DOCUMENT TEXT =>

Examining Acuity Adjustment Metrics and Which Is Best for Monitoring Long-term Medication Expense

This article examined and compared two acuity adjustment metrics for monitoring medication expense over time in a health system.  The health system used for the study was the Ohio State University Wexner Medical Center.  The two metrics evaluated were case-mix index (CIS) and pharmacy intensity score (PIS) based on the markers relative weight (RW) and pharmacy intensity weight (PIW) respectively.  These acuity adjustment metrics are used to estimate the cost of medications for different diagnosis-related groups within a health system.  CIS and PIS provide guidelines for budgeting for medication within a health system, based on what diagnosis-related groups are present in the health system and how large those groups are.  It has long been debated which metric is better for predicting accurate medication expenses over time, and the differences between and accuracy of the two metrics have not been well-studied.  Determining which metric is more accurate is important because a large portion of a health system’s budget often goes towards medication, and even a small percentile difference in cost of medication expenses over time can mean a large difference in dollars for a health system.  The study was only conducted at one center, but the researchers attempted to make the results more generalizable by focusing on the data of medication expenses over time for only the top ten diagnosis-related groups nationally.  This way, the results were not skewed towards the diagnosis-related groups that the Wexner Medical Center sees more of than other health systems, such as cancer patients.  The results of the study indicated that the pharmacy intensity score (PIS) provided on average a more accurate estimate of medication expenses over time for all the diagnosis-related groups included in the nine-month study.  The article detailed that for some diagnosis-related groups with high variability in medication expense on an individual patient basis, neither metric was very good for estimating average medication expense over time.  However, overall, the conclusion was that PIW correlated more strongly with true medication expense than did RW, meaning that PIS is overall a better acuity adjustment metric, keeping in mind that there is still much research to be done in this area.

WORK INSTRUCTION 1 => Render this sentence from the summary on acuity adjustment metrics in Spanish: "The health system used for the study was the Ohio State University Wexner Medical Center."
WORK INSTRUCTION 2 => Extend the summary on acuity adjustment metrics, picking up after its final sentence.
None of the items is needed here.

GIVEN DATA =>

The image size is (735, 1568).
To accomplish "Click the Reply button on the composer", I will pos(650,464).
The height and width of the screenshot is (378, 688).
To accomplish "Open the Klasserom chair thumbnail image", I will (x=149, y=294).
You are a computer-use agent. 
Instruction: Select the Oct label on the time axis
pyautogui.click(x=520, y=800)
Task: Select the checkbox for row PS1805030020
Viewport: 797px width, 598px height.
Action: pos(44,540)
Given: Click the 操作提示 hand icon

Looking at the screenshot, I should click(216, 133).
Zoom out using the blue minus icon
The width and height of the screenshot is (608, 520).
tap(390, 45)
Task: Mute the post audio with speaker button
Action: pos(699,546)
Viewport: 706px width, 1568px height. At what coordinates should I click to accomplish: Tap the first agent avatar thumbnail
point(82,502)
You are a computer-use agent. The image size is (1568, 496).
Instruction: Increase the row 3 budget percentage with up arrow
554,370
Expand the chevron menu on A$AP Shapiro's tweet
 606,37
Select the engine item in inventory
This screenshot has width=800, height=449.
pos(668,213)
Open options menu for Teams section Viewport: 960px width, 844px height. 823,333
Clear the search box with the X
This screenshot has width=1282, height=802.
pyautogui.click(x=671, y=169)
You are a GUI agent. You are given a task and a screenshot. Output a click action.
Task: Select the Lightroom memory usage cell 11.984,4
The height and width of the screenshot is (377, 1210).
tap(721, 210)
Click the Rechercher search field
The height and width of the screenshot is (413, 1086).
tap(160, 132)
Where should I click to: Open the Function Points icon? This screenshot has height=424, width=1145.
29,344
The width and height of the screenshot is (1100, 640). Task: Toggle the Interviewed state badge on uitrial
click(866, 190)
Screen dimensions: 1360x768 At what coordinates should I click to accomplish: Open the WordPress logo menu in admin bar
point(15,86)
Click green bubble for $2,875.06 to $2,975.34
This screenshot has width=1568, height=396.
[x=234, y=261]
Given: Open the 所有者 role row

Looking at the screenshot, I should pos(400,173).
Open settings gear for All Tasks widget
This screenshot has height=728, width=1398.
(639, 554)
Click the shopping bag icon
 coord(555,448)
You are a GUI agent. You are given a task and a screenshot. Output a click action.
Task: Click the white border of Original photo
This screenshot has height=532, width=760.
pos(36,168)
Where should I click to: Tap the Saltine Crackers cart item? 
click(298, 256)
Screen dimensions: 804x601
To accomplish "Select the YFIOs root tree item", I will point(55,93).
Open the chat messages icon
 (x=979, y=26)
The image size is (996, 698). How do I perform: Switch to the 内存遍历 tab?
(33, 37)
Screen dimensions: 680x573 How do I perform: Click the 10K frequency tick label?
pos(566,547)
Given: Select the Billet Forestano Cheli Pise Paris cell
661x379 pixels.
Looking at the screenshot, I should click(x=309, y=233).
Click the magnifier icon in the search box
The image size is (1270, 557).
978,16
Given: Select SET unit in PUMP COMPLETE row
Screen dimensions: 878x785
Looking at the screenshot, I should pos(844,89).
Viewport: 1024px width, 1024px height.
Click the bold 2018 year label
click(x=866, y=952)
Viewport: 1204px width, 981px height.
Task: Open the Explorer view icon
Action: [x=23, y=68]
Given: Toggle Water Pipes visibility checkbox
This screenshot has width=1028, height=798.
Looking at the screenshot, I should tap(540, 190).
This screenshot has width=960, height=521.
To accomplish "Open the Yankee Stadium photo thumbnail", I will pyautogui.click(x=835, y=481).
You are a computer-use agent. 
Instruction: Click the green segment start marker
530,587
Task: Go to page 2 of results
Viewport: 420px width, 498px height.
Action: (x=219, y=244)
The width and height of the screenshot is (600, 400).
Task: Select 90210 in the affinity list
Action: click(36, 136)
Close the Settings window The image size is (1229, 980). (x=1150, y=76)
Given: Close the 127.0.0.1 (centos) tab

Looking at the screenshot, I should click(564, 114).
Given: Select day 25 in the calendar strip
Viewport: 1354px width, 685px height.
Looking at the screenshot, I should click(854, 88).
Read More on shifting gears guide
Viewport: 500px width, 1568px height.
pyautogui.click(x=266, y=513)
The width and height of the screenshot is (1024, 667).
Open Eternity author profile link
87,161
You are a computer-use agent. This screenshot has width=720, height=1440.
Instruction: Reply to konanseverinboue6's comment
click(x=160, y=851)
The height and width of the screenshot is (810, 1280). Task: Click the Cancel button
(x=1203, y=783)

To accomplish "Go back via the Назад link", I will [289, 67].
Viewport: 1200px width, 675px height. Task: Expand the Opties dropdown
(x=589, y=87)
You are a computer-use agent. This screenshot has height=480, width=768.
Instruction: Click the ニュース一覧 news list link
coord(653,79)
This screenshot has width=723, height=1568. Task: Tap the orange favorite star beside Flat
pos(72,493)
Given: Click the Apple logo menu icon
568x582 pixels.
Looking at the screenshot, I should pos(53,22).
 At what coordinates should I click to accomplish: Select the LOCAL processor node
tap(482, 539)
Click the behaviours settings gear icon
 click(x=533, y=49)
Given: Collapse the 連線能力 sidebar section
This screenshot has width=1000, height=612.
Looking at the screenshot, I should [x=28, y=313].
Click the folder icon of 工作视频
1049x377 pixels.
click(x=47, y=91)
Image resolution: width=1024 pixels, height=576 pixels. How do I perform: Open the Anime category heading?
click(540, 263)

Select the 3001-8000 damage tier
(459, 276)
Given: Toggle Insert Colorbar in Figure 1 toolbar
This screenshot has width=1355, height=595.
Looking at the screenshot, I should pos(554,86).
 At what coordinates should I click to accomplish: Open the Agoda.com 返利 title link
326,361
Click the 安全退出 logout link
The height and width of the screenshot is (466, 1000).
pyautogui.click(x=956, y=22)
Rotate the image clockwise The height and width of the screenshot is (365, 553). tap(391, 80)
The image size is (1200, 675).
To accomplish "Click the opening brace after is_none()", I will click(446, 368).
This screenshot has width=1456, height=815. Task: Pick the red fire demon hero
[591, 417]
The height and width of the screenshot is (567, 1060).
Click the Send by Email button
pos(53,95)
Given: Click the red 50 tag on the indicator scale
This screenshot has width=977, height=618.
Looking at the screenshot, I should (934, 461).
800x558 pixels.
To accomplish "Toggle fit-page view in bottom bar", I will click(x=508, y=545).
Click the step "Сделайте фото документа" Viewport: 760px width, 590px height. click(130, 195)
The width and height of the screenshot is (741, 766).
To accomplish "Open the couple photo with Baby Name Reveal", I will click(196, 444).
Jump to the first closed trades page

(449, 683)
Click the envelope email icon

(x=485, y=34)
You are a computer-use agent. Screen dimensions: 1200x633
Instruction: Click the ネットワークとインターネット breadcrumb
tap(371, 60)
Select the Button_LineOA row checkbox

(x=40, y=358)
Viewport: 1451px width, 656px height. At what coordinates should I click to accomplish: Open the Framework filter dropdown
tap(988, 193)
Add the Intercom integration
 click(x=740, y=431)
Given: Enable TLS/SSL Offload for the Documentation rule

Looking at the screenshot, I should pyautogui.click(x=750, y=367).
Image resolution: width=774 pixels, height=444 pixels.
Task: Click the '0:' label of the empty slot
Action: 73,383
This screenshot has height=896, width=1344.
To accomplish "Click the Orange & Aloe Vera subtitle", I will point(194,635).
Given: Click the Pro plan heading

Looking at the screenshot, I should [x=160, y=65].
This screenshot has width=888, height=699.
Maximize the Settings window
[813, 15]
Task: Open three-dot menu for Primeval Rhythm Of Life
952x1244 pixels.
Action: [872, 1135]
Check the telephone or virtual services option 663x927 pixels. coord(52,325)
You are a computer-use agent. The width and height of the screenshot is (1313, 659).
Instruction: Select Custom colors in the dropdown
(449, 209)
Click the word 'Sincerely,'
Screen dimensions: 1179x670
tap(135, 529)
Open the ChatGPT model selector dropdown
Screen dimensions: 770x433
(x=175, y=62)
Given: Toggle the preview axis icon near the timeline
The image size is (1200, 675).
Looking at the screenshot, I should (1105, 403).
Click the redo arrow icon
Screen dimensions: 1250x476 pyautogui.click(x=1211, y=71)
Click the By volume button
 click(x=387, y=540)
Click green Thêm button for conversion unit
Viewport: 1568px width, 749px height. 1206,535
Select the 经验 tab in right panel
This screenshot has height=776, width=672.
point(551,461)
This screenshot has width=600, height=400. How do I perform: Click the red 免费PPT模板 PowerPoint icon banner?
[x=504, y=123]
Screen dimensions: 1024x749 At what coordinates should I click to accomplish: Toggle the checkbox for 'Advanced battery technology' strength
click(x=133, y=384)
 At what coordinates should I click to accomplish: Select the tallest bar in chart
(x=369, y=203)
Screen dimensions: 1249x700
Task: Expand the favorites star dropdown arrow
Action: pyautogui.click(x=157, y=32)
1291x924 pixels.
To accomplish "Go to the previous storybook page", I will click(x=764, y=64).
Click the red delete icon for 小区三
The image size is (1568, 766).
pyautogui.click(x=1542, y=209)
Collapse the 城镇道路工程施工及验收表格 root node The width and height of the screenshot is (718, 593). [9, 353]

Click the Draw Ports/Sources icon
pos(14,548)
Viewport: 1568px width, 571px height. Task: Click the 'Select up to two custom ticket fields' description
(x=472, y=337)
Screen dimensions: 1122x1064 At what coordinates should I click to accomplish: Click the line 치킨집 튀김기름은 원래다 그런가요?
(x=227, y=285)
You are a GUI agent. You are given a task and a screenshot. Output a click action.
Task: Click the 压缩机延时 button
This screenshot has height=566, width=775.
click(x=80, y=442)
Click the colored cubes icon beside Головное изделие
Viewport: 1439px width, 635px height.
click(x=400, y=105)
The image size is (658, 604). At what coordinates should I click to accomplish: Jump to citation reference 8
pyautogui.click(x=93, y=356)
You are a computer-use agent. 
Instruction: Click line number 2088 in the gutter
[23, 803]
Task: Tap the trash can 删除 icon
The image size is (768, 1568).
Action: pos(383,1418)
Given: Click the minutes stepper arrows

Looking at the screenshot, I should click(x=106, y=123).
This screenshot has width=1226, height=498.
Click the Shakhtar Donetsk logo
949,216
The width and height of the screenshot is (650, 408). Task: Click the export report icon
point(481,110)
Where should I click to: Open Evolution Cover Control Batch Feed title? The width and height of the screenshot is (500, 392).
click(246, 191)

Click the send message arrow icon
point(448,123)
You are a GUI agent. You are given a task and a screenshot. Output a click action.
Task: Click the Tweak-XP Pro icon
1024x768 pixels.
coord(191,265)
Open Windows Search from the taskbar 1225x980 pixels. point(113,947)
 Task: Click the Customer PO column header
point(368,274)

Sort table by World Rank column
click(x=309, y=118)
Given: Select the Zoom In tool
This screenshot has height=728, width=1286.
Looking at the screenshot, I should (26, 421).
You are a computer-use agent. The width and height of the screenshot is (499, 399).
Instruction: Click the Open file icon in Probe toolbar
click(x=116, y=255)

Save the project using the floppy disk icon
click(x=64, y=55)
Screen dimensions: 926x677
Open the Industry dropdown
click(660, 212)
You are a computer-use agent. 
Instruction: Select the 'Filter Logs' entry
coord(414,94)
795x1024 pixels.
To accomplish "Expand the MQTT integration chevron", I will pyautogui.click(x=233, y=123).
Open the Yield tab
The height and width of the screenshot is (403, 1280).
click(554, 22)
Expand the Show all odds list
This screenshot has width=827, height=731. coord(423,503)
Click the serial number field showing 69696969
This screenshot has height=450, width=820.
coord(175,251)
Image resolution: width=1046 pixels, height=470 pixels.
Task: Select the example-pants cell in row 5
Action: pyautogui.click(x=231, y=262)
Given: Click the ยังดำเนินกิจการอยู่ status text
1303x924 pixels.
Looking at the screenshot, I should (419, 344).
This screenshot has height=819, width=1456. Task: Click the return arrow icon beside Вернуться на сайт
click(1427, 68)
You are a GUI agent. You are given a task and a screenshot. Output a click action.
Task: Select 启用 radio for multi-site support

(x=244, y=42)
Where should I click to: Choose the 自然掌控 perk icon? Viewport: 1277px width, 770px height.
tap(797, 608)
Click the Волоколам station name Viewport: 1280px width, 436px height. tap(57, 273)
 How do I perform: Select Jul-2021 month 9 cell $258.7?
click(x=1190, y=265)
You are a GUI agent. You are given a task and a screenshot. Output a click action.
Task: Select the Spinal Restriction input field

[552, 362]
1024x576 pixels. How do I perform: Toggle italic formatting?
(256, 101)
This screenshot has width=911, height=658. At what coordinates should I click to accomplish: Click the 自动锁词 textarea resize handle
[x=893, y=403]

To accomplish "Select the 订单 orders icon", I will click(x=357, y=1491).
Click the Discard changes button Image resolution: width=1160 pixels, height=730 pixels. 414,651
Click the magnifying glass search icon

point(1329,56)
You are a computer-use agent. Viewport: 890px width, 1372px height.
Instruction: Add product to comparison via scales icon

RESPONSE 1 => El sistema de salud utilizado para el estudio fue el Ohio State University Wexner Medical Center.

RESPONSE 2 =>
This article is not an article I would normally read based purely on the dryness of the title, but after reading it I have a greater understanding of and appreciation for the business aspect of managing medications in a health system.  Personally as a student pharmacist I find it easy to get wrapped up in the patient care aspect of pharmacy, and to forget that everything has a price.  With medications in particular, that price can be quite large, and can quickly multiply when the total medication expenditure of a health system is analyzed as a whole.  I am glad I read this article because I learned something new about how health systems can better budget for medications, which is a topic I had never considered before.

Brink HL, Naseman RW, Porter K, et al. An evaluation of acuity adjustment metrics to track medication expense over time. Am J Health-Syst Pharm. 2015;72:2157-65.